Bangladesh, where 8 secular bloggers have been killed in recent years and self-censorship regarding high levels of official corruption is the norm among newspapers, presents another example of the media caving in to inducements as well as very real threats. The editor of the Daily Star in Dhaka, Mahfouz Anam, speaking at another recent Commonwealth-related gathering in London, deplored the lack of solidarity among media in his country in the face of undue state pressures.
Last year Anam found himself the target of 79 government-backed lawsuits which he says were aimed at stifling his paper’s critical voice. Did his fellow-journalists come to his rescue and support? No. Anam also says the western media’s largely uncritical support for the 2003 Iraq war had damaged its reputation in the eyes of the outside world.
The UK media’s integrity and courage — or lack of it – is being held up to question here at home, too. Speakers at the CPJ’s event last week to launch ‘Attacks on the Press’ cited the Daily Mail’s verbal onslaughts on anyone, including journalists, who dares to question the Conservative government’s pursuit of a ‘hard Brexit’: ‘Crush the saboteurs!’, was the Mail’s headline as it cheered on prime minister Theresa May’s election bid, fuelled by a desire to suppress signs of parliamentary opposition to what some see as her high-handed Brexit tactics.
Alan Rusbridger won the Pulitzer prize for the Guardian’s reports on the Edward Snowden revelations about NSA and GCHQ surveillance. Yet he recalls that the response to the exposure of potentially existential threats to investigative journalism among certain right-wing segments of the British press was to say: ‘Lock up the editor!’.
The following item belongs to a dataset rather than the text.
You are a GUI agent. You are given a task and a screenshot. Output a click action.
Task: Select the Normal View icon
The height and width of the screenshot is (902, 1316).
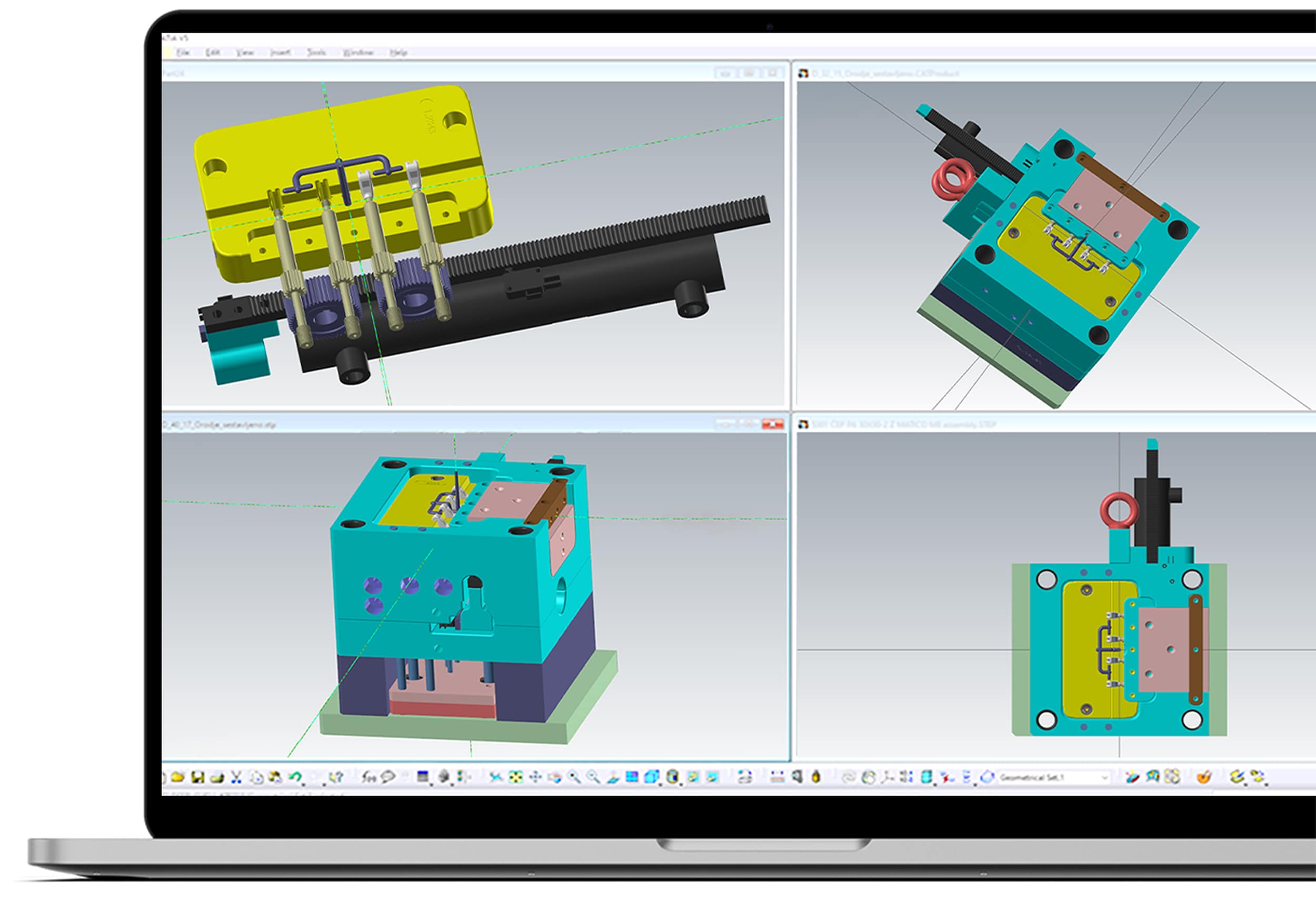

Reporters Without Borders has downgraded the UK by 2 places to 40th place — down because of more ‘worrying moves against press freedom’. Among them, the threat of a new espionage law that may expose journalists to arrest for holding any information deemed to threaten national interests, and the adoption of the so-called Snooper’s charter. The Investigatory Powers Act 2016 provides for sweeping extra state powers to monitor communications and access supposedly private information in ways that could end the era of confidentiality for whistle-blowers and journalists’ sources.
Roy Greenslade, a leading media commentator and former newspaper editor, points out that China praised UK laws as an example to follow when it announced sweeping new ‘anti-terrorism’ powers in the name of fighting terrorism that can be used against dissidents and religious minorities. Greenslade says what’s needed is a formal public interest defence for journalists written into the relevant laws for protection against the overreach of state power in the UK.
Rebecca Vincent, UK bureau director for RWB, wants to see a great deal more determined coverage of attacks against the press and other human rights issues in the British media. With much of the media now in economic crisis and mainstream politicians here still aiming to repeal the Human Rights Act or even to quit the jurisdiction of the European Court of Human Rights, the climate is hardly favourable.
But, just as the American media are seeking to up their game in response to Donald Trump’s insults, barriers to press scrutiny and unexplained policy gyrations, so the media in the UK and other democracies must put their own house in order to fulfil their proper role as watchdogs over the over-mighty state.